Beauty and the Beast chapter I
a folk horror and aroace twist of the classic fairytale
Mar 29, 2026 · 5 min read

there's a beast up the mountain
and he's sharpening his teeth
so sharpen yours
you cannot be beauty
in the jaws of a beast
People disappear from this village often. They say they were devoured by a beast.
When I was a child and first arrived here, other children claimed they saw him. There mothers and fathers and pastors used its legend to keep their offspring and church ekklesia inline. I have never been very scared of it though. I'm not sure I believe it's true.
I have never felt anything about what they adored either. I have never seen a mans eyes the way other women in the village do. It does not matter what village I'm in, or new man I meet.

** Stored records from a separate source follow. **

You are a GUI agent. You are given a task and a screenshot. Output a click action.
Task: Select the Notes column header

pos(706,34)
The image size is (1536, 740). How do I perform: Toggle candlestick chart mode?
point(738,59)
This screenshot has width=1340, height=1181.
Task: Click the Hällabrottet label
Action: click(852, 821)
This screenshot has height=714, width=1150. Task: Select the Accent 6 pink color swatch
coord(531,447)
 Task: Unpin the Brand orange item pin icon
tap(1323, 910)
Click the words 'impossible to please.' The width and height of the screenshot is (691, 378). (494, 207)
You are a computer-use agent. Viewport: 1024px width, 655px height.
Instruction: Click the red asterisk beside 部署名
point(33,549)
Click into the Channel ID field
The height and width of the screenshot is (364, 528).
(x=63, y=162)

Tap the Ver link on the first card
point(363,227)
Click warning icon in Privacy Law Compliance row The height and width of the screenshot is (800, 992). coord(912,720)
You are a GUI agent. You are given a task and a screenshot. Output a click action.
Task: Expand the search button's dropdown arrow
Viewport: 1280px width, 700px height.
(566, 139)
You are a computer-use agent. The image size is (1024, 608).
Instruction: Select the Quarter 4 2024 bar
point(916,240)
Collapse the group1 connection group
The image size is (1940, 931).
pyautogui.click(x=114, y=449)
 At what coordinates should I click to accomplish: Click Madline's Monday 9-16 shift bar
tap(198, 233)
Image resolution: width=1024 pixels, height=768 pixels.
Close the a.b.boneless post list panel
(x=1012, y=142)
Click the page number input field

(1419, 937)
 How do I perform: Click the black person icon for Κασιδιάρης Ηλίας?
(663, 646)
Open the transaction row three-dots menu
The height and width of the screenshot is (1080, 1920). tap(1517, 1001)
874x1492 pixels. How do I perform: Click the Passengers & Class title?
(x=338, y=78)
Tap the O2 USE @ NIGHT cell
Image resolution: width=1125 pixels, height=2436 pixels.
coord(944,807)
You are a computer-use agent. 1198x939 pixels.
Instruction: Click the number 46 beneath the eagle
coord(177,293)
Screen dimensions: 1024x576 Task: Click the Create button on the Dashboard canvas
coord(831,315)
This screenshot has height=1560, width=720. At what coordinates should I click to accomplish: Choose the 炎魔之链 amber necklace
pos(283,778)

I have plenty of suitors, but the last thing I want is to marry. I couldn't tell you why, I just feel incapable of it. That doesn’t mean I want to stay here either. This is not a home, it is a temporary shelter. Me and my father left Paris when my mother died of the black death. Her the half of the Parisians I used to walked the same streets as. Her body was just another one on the wagon for the man yelling "bring out your dead!" Buried in a giant pit with the rest.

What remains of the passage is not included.